Dataset entries:

----------

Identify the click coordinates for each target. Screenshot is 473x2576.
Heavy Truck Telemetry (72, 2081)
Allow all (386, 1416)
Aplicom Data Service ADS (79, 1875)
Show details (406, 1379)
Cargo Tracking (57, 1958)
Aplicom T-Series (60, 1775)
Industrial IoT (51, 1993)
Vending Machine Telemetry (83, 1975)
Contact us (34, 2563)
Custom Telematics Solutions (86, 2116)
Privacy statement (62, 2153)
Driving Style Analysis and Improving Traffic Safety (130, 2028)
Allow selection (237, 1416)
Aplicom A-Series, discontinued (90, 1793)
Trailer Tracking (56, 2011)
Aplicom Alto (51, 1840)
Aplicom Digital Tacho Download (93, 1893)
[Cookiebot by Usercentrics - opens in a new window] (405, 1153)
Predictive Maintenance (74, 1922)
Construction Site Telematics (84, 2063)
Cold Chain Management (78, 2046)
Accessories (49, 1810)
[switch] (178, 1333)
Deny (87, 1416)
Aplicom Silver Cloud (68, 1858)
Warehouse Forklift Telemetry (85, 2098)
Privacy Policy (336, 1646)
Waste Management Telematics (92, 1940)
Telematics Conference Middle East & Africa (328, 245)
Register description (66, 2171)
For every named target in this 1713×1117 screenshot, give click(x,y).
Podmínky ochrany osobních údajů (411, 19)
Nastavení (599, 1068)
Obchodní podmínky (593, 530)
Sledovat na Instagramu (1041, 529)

----------

ASSIGNMENT: Where the line containing "Cold Chain Management (78, 2046)" appears in the records above, begin there and print every line through the last, exactly and with nothing else.

SOLUTION FOR THIS PROBLEM:
Cold Chain Management (78, 2046)
Accessories (49, 1810)
[switch] (178, 1333)
Deny (87, 1416)
Aplicom Silver Cloud (68, 1858)
Warehouse Forklift Telemetry (85, 2098)
Privacy Policy (336, 1646)
Waste Management Telematics (92, 1940)
Telematics Conference Middle East & Africa (328, 245)
Register description (66, 2171)
For every named target in this 1713×1117 screenshot, give click(x,y).
Podmínky ochrany osobních údajů (411, 19)
Nastavení (599, 1068)
Obchodní podmínky (593, 530)
Sledovat na Instagramu (1041, 529)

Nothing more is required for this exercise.